● **QUOTED PASSAGE**:

============================================================

3. Decide what level of "social" you'll be at the barn. My work schedule is nuts, so when I was at the barn, I was there to see my horses and ride. A lot of other people- perfectly nice, friendly, interesting people- were there for the social stuff first, with their horses being an excuse for the socializing. I was always happy to go out on trails with others who were there and wanted to ride, but I was not going to wait around for an hour while people chatted and slowly got tacked up. I would sometimes make plans ahead of time to ride with a person or a small group, but my priority was on the horses. Sometimes that made me feel like a bit of an outsider. I was always friendly with people, and they were always polite to me, but I was definitely not part of the "hanging out" gang.

4. Keep your opinions about other boarders to yourself- how they train their horse, how they ride their horse, how they care for their equipment, when they blanket, how they shoe. All those "hot button" horse issues seem to get magnified in a boarding situation. Don't gossip about so-and-so using _THAT bit_ or little Jenny who is bopping around bareback on her OTTB without riding him "in a frame." If you have a decent BO, he or she is keeping an eye out for things that are dangerous to horses or humans, and it's not your job to share your opinion on those kinds of things unless you or your horse are put in a potentially dangerous situation.


----------



## PoptartShop (Jul 25, 2010)

Hmmm, that doesn't make any sense. If it's a 'full-service' barn...I'd expect just that, FULL service.

My place is a full service barn, I only provide my feed, that's it. 

What kind of chores are you doing exactly? Of course I clean up after my horse. For example, if she poops in the cross-ties (daily occurance lol)...I always clean it up. I keep my space nice & neat, etc. 

There ARE some people that do chores (clean stalls, help feed) to save money on board and lessons. 

I would speak to them about the contract you signed though. They may be able to clear it up for you.


----------



## AnitaAnne (Oct 31, 2010)

There is an old saying...When in Rome, do as the Romans do. So observe what the other long term boarders do, and try to do similar, within your physical and time constraints. 

There are definitely lots of unwritten rules at boarding facilities, and the biggest issue is, most of them change depending on the barn and even a change in the boarders. 


If your barn has an unwritten rule that everyone helps out, I think it would be best to figure out what type of help is wanted. Can be everything from trail clearing weekends to fence repair to helping stack hay. I have done all those things and more. Boarders buy new lights, repaint stalls, buy additional hay, maintain fencing that their horse is in, etc. 

Every boarder barn here expects help from the boarders. I do not live in a wealthy community and board cost is low so people can _almost_ afford it. The only way they can stay in business is if people help out. 


What I would NOT DO is demand a meeting and demand that the required help be written up in a contract. That will get you kicked out quicker than anything!


----------



## csimkunas6 (Apr 18, 2010)

Having chores at a barn when you're paying for full care sounds absurd to me, of course cleaning up after yourself is expected IMO but not chores?! Different barns, different rules I guess....anyways, as a former barn manager, Ill give my opinion of a perfect boarder, again, this is my opinion!

Pay on time, clean up after yourself, come to the barn, enjoy your time, go home and dont worry about everything. Not only was I this type of boarder, but this was my ideal boarders at my barn, nothing wrong with being social and or unsocial with everyone else, but no need to be rude or a drama starter, there's no need for drama at the barn, everyone is there for the same reason (for the most part) Horses!

============================================================

(A block of data)
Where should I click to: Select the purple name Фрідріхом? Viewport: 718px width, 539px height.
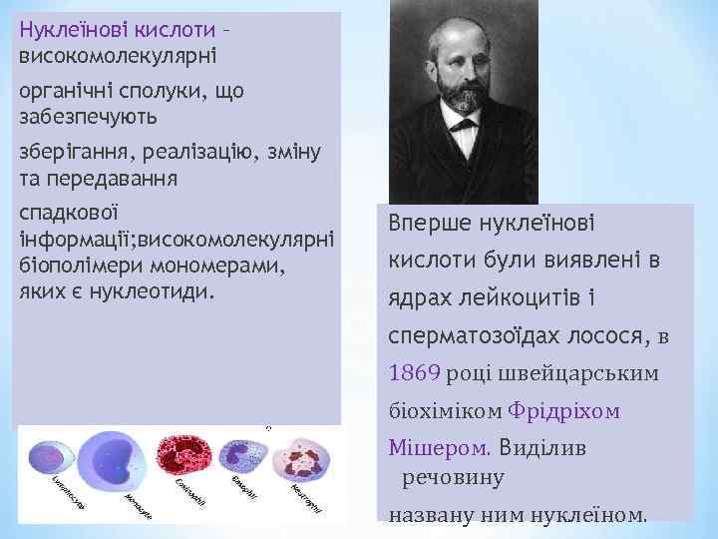click(563, 410)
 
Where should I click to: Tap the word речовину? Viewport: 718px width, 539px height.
click(453, 477)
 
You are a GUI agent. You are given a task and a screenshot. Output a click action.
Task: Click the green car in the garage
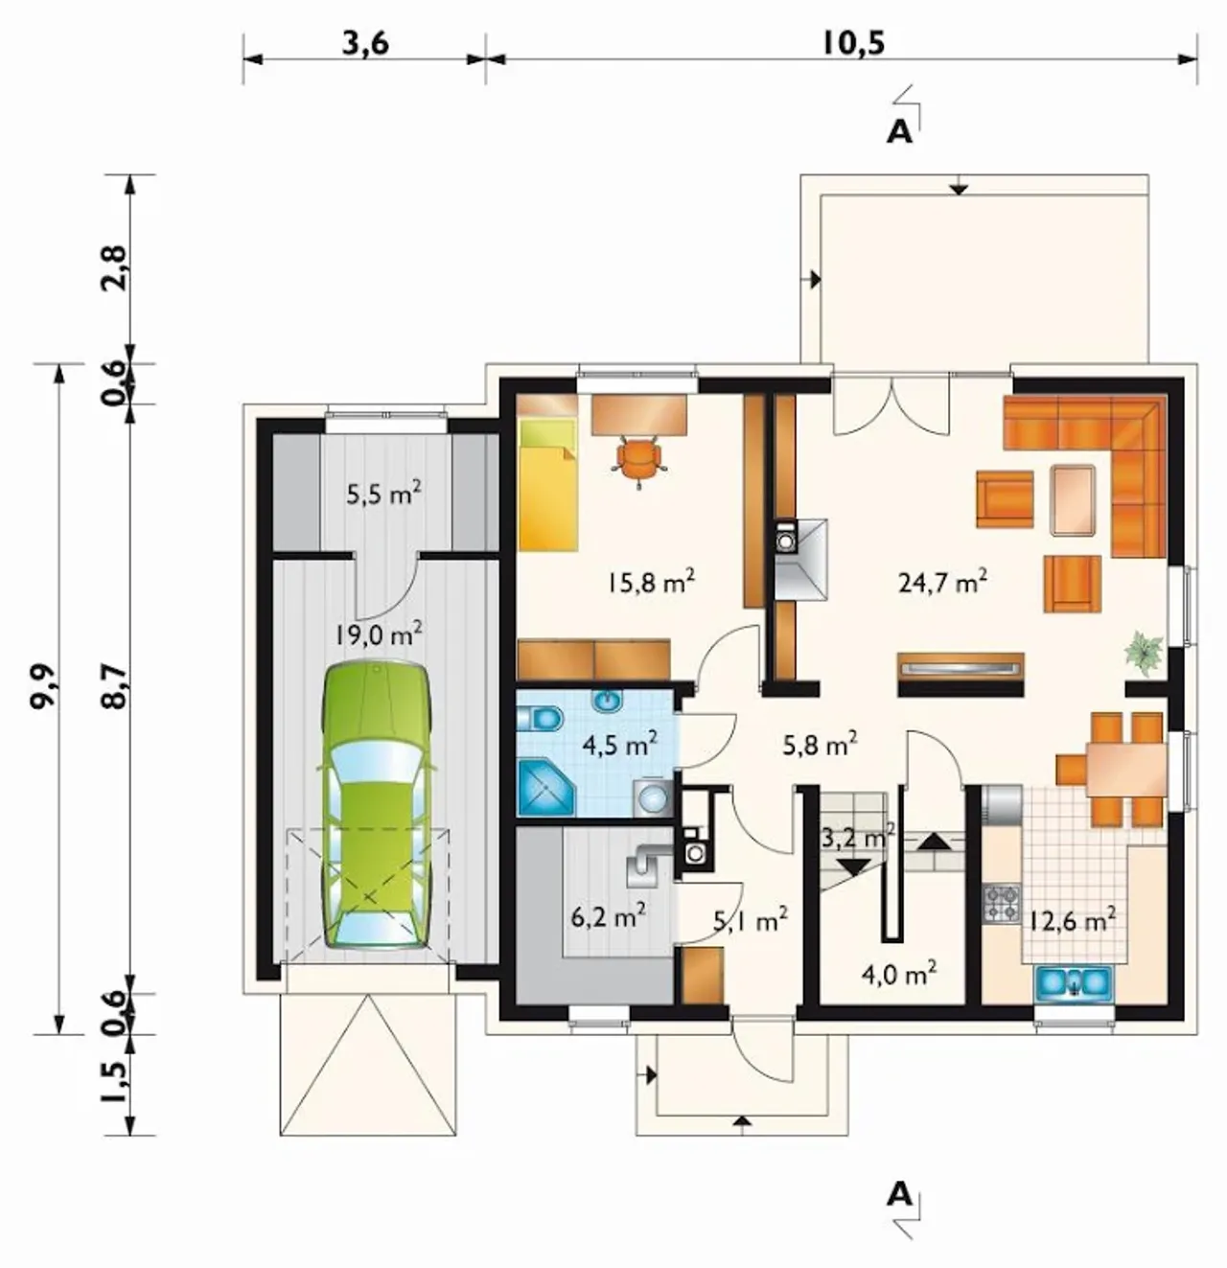coord(376,805)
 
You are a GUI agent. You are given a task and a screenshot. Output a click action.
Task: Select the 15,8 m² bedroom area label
coord(650,581)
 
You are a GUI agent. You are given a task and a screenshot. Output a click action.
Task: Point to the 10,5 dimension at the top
coord(853,44)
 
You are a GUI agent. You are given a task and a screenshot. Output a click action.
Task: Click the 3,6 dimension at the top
coord(365,44)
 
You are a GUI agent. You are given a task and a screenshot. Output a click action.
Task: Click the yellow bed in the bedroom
coord(547,485)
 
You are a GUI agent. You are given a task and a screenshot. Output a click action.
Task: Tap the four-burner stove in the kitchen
coord(1002,903)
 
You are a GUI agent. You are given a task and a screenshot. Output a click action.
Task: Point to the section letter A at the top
coord(899,132)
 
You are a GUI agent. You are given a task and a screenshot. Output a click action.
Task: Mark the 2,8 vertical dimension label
coord(116,268)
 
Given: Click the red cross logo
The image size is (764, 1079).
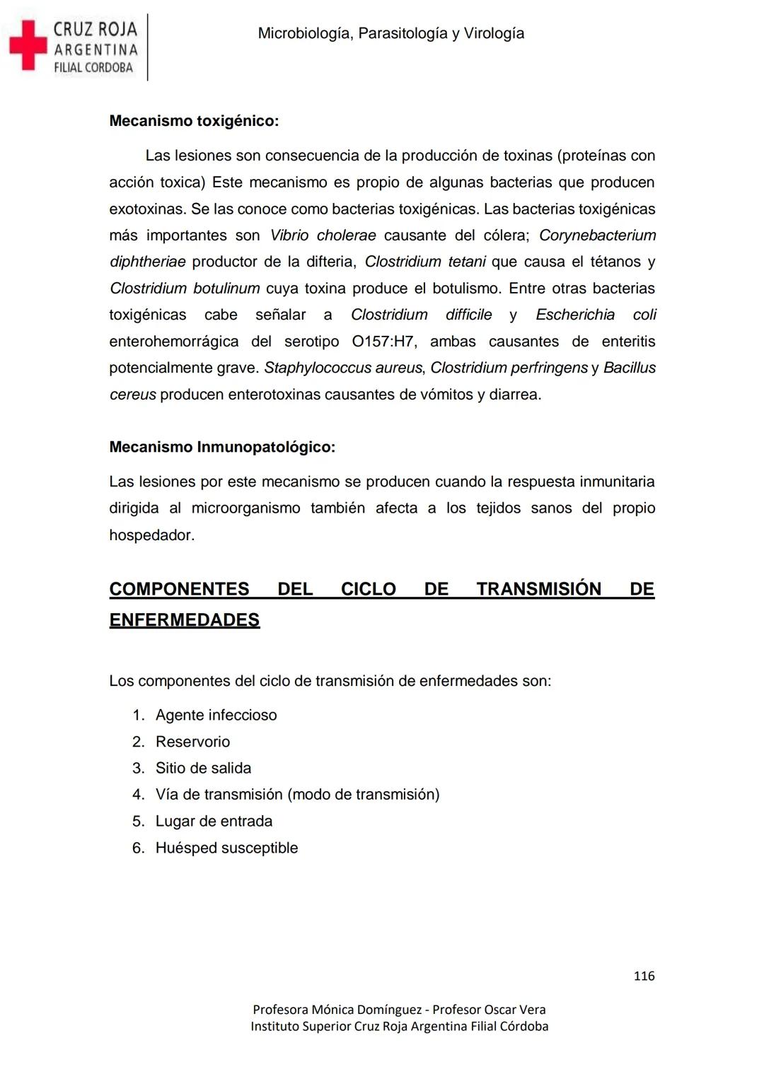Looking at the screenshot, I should [28, 45].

============================================================

● **WRITTEN TASK 1**: Turn the paragraph in the boarding-barn thread that begins "Keep your opinions about other boarders to yourself" into a short bulleted list that keeps its main points.
● **WRITTEN TASK 2**: In the boarding-barn thread, what is the only thing PoptartShop provides at their full-service barn?
● **WRITTEN TASK 3**: Sum up the boarding-barn thread in two sentences.

● **WORKED ANSWER 1**:
- Keep your opinions about other boarders to yourself: how they train, ride, care for equipment, blanket, or shoe.
- "Hot button" horse issues get magnified in a boarding situation.
- Don't gossip about other riders' bits or riding styles.
- A decent BO watches for things that are dangerous to horses or humans.
- Giving your opinion on those things isn't your job unless you or your horse are put in a potentially dangerous situation.

● **WORKED ANSWER 2**: Their own feed.

● **WORKED ANSWER 3**: The posters give advice on boarding a horse: decide how social you'll be, keep opinions about other boarders to yourself, and watch what long-term boarders do. Some find chores at a full-care barn absurd, while others say many barns depend on boarder help, and a former barn manager describes the ideal boarder as someone who pays on time, cleans up, and avoids drama.